Я не мог и не знал как им помочь, что делать?! В бывшем их имении еще оставалась старая моя племянница и престарелая француженка-гувернантка, воспитавшая еще их мать. Она от всех революционных потрясений впала в тихое умопомешательство, болела и в бреду все предсказывала будущее. После смерти жены Бориса, еще раньше, в начале революции она все повторяла: «Я вижу еще гроб, и еще гроб, и еще гроб… А нашего дорогого генерала в тюрьме…
Но его роль не кончена, он еще нужен России и Франции!» Бедная старушенция, разум ее затмевался, но сердце оставалось прежним. Спасибо ей за добрые чувства ко мне, за любовь ее к моей Родине наравне с ее дорогой Францией. Она видела гроб Бориса, его сына Алеши, который несколько лет спустя умер от скоротечной чахотки, и свой гроб. Все это исполнилось. Но вот пока я не вижу, какова моя роль и к чему меня Господь задержал на земле?!.
Во время моего ареста и смерти брата в тюрьме много хлопотала и помогала нам жена моего сына Варвара Ивановна. Много горя она принесла нашей семье и, главное, моему сыну, но справедливость требует, чтобы я отметил, как много она сделала своей энергией и находчивостью, чтобы помочь извлечь тело Бориса из тюрьмы, перевезти его в храм Св.
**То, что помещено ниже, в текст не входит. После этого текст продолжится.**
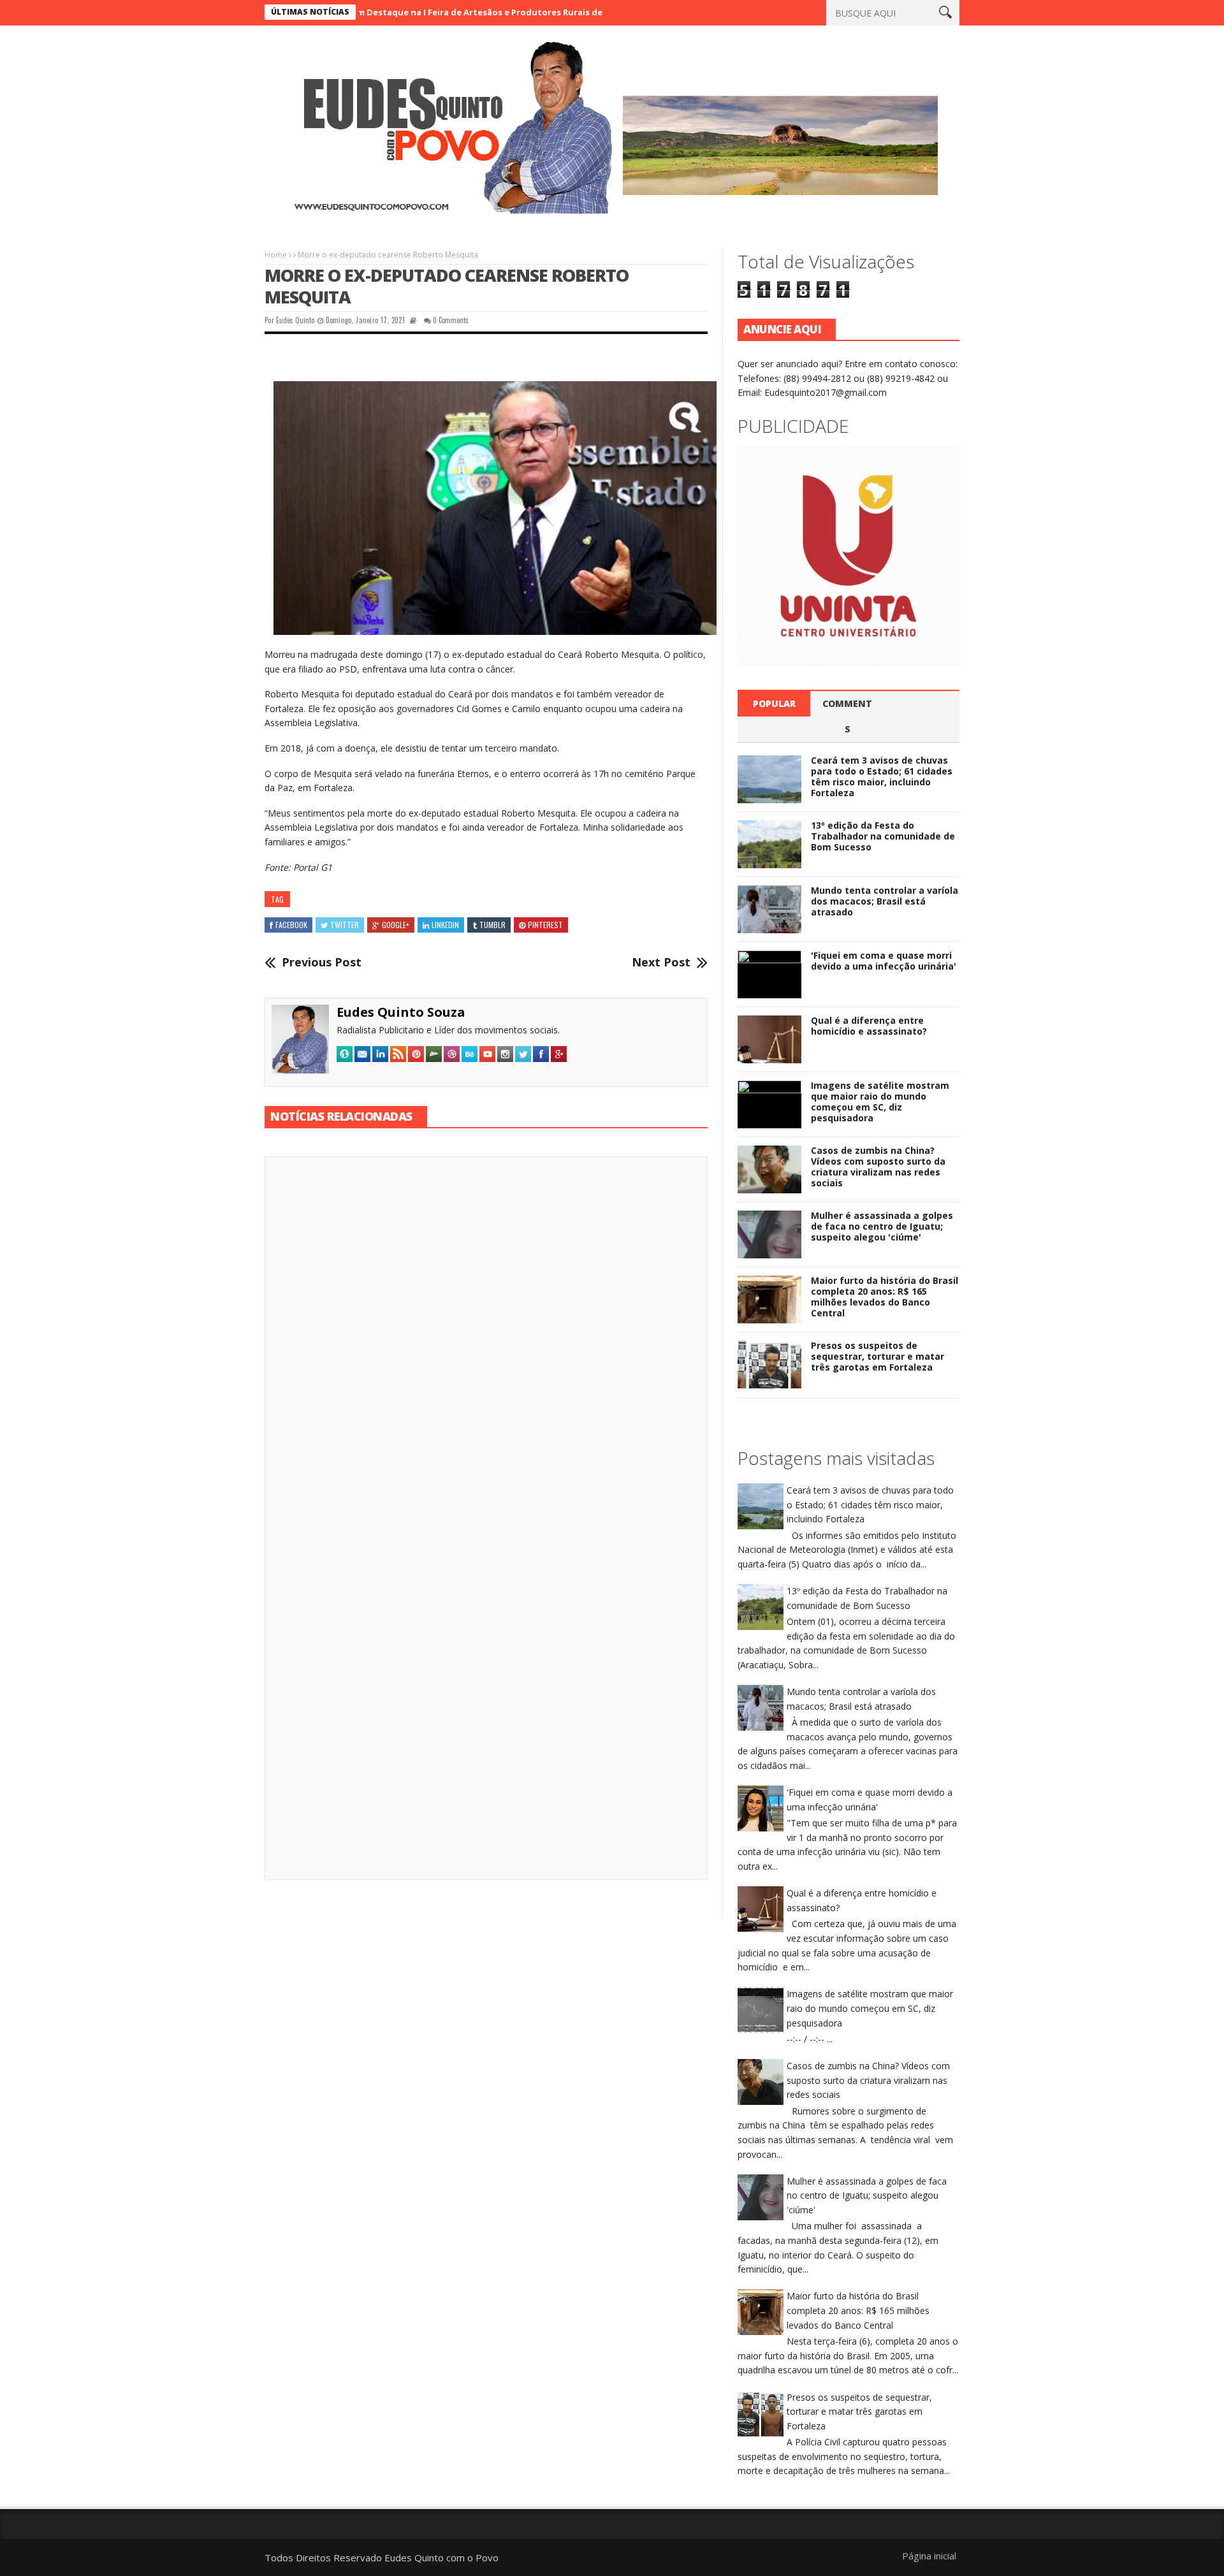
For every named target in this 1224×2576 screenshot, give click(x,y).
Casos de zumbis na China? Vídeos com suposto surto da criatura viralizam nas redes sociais (878, 1166)
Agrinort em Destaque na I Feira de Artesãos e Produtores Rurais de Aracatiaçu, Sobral (406, 12)
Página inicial (929, 2555)
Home (276, 254)
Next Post (661, 963)
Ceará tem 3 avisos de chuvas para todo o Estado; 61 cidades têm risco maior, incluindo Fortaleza (881, 776)
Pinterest (545, 924)
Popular (774, 703)
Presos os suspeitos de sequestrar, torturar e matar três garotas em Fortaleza (877, 1356)
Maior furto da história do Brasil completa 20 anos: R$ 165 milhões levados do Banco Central (884, 1296)
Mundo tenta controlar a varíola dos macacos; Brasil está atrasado (884, 901)
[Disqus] (486, 1343)
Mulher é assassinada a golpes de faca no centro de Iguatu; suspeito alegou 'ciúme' (882, 1226)
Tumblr (492, 924)
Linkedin (445, 924)
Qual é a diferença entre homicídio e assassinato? (869, 1025)
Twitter (344, 924)
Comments (847, 716)
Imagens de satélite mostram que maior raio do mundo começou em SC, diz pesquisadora (880, 1101)
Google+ (395, 924)
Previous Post (321, 963)
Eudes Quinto (295, 320)
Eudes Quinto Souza (401, 1012)
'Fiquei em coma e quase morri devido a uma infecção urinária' (883, 960)
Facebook (291, 924)
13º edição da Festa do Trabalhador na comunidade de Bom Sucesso (883, 836)
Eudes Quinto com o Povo (441, 2557)
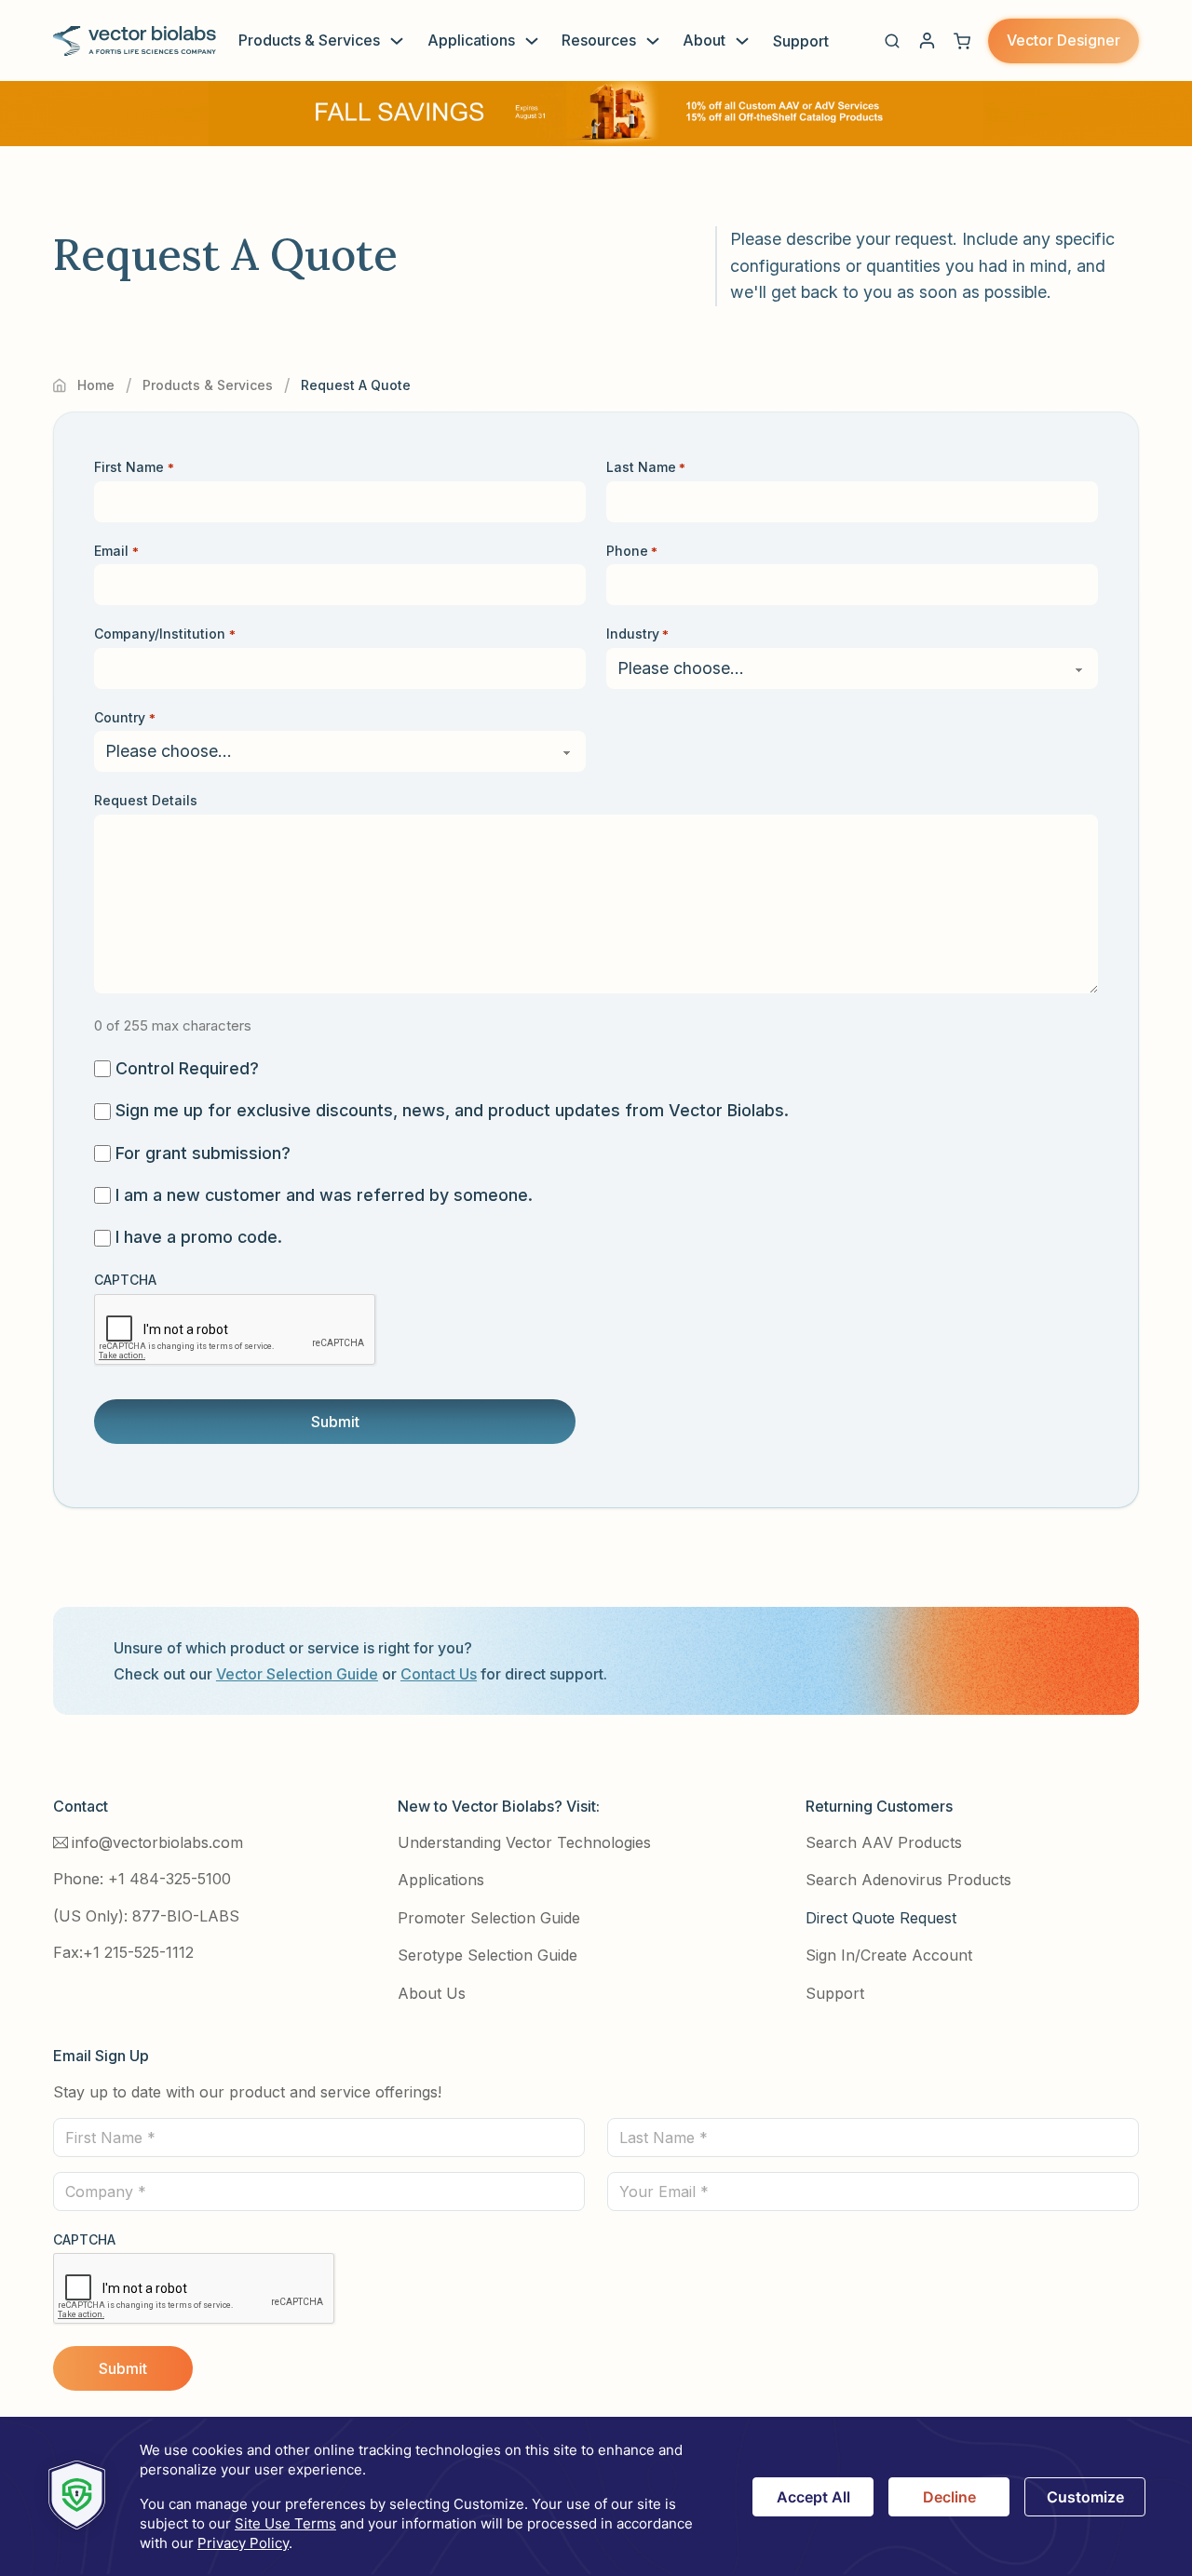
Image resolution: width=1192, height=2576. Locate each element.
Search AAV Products (884, 1842)
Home (96, 385)
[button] (892, 41)
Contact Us (438, 1674)
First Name (133, 467)
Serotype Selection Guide (487, 1955)
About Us (432, 1993)
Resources (599, 40)
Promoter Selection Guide (489, 1917)
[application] (596, 2496)
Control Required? (187, 1068)
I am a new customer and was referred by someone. (324, 1195)
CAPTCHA (125, 1280)
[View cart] (962, 41)
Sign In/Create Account (889, 1955)
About (704, 40)
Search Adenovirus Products (908, 1879)
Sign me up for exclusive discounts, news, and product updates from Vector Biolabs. (452, 1110)
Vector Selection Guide (297, 1674)
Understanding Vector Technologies (524, 1842)
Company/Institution (164, 633)
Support (801, 41)
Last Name (645, 467)
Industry (637, 633)
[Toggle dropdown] (396, 41)
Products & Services (309, 40)
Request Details (145, 800)
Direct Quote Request (881, 1917)
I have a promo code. (198, 1237)
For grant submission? (203, 1153)
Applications (471, 40)
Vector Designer (1063, 40)
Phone (631, 551)
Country (124, 717)
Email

Николая Явленного на Арбате, обмыть, одеть, устроить все благолепно и хорошо, по-христиански.
Мои несчастные, растерявшиеся племянницы, неумелые и застенчивые, ничего бы не добились, а Варвара Ивановна воевала с самой Чрезвычайкой и с железнодорожными служащими, пока не добилась того, чего хотела: Бориса отпели и отвезли по железной дороге на родное кладбище в Воскресенск. Странная эта молодая женщина и ранее того без конца хлопотала, чтобы облегчить мне мое заточение в подвале Кремля.
Два раза в день она прибегала к дежурному в комендантскую, приносила в термосах бульон, кофе, какао, папиросы, лекарства, лакомства, фрукты. Не могу не вспомнить всего этого с глубоким чувством благодарности. Она поспевала носить передачи и моему сыну, и Сереже Роману. Все это в каком-то экстазе… А впоследствии извела буквально и моего сына, и меня – и начудачила такого сумбура, что не приведи бог вспоминать.
Итак, я очутился дома, под надзором дежурных чекистов. Их несколько было, но двое мне запомнились больше других: еврей, выдававший себя за украинца, нахал пренеприятный, самонадеянный, несносный. Хорошо, что его скоро услали куда-то. Помню восторг его, когда пришла телеграмма о революции в Берлине.
Я же тогда подумал по адресу императора Вильгельма: «Не рой соседу яму, сам в нее попадешь». Второй часовой мой был латыш, юный, в высшей степени симпатичный, милый, деликатный. Ухаживал за нашей молоденькой горничной, водил моего больного, умиравшего бульдожку Санчика гулять. Очень конфузился, когда я ему говорил, куда и зачем выхожу из дома.